# What you need to do
Each entry listed below should be reproduced word for word.

╭──

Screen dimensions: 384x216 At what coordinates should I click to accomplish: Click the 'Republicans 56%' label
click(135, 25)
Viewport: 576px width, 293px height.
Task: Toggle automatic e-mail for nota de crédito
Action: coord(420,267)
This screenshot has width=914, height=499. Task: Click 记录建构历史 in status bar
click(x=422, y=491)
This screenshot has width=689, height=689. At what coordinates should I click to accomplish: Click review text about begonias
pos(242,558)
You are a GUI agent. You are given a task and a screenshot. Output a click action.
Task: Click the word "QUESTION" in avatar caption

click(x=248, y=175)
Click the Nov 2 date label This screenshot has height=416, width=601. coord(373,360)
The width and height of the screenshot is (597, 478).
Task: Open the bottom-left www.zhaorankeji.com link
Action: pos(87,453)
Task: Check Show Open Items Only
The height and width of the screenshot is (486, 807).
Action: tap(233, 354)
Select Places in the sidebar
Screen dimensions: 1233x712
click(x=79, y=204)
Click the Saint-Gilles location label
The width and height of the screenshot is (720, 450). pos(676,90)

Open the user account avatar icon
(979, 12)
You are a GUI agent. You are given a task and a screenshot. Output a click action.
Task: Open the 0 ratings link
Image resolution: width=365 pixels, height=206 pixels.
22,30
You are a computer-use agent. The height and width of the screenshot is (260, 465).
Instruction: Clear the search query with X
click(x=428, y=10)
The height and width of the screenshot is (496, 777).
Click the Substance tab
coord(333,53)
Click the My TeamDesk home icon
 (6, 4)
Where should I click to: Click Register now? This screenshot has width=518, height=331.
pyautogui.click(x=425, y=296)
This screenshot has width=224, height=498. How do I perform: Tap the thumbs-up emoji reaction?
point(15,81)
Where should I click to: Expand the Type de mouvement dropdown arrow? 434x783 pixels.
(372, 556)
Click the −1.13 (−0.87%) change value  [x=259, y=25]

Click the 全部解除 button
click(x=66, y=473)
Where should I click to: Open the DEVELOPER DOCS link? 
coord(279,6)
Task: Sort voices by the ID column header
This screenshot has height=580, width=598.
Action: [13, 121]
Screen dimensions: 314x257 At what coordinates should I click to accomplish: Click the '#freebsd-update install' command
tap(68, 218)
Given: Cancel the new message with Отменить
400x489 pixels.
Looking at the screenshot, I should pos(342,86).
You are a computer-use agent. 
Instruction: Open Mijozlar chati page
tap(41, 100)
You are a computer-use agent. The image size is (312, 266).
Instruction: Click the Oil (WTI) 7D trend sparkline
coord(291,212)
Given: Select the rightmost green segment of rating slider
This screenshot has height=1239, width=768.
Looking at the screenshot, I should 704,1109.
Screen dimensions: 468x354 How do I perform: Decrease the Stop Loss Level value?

╰──

# Exercise response
Screen dimensions: 384x216 At what coordinates should I click to accomplish: Click the 'Republicans 56%' label
click(135, 25)
Viewport: 576px width, 293px height.
Task: Toggle automatic e-mail for nota de crédito
Action: coord(420,267)
This screenshot has width=914, height=499. Task: Click 记录建构历史 in status bar
click(x=422, y=491)
This screenshot has width=689, height=689. At what coordinates should I click to accomplish: Click review text about begonias
pos(242,558)
You are a GUI agent. You are given a task and a screenshot. Output a click action.
Task: Click the word "QUESTION" in avatar caption

click(x=248, y=175)
Click the Nov 2 date label This screenshot has height=416, width=601. coord(373,360)
The width and height of the screenshot is (597, 478).
Task: Open the bottom-left www.zhaorankeji.com link
Action: pos(87,453)
Task: Check Show Open Items Only
The height and width of the screenshot is (486, 807).
Action: tap(233, 354)
Select Places in the sidebar
Screen dimensions: 1233x712
click(x=79, y=204)
Click the Saint-Gilles location label
The width and height of the screenshot is (720, 450). pos(676,90)

Open the user account avatar icon
(979, 12)
You are a GUI agent. You are given a task and a screenshot. Output a click action.
Task: Open the 0 ratings link
Image resolution: width=365 pixels, height=206 pixels.
22,30
You are a computer-use agent. The height and width of the screenshot is (260, 465).
Instruction: Clear the search query with X
click(x=428, y=10)
The height and width of the screenshot is (496, 777).
Click the Substance tab
coord(333,53)
Click the My TeamDesk home icon
 (6, 4)
Where should I click to: Click Register now? This screenshot has width=518, height=331.
pyautogui.click(x=425, y=296)
This screenshot has width=224, height=498. How do I perform: Tap the thumbs-up emoji reaction?
point(15,81)
Where should I click to: Expand the Type de mouvement dropdown arrow? 434x783 pixels.
(372, 556)
Click the −1.13 (−0.87%) change value  [x=259, y=25]

Click the 全部解除 button
click(x=66, y=473)
Where should I click to: Open the DEVELOPER DOCS link? 
coord(279,6)
Task: Sort voices by the ID column header
This screenshot has height=580, width=598.
Action: [13, 121]
Screen dimensions: 314x257 At what coordinates should I click to accomplish: Click the '#freebsd-update install' command
tap(68, 218)
Given: Cancel the new message with Отменить
400x489 pixels.
Looking at the screenshot, I should pos(342,86).
You are a computer-use agent. 
Instruction: Open Mijozlar chati page
tap(41, 100)
You are a computer-use agent. The image size is (312, 266).
Instruction: Click the Oil (WTI) 7D trend sparkline
coord(291,212)
Given: Select the rightmost green segment of rating slider
This screenshot has height=1239, width=768.
Looking at the screenshot, I should 704,1109.
Screen dimensions: 468x354 How do I perform: Decrease the Stop Loss Level value?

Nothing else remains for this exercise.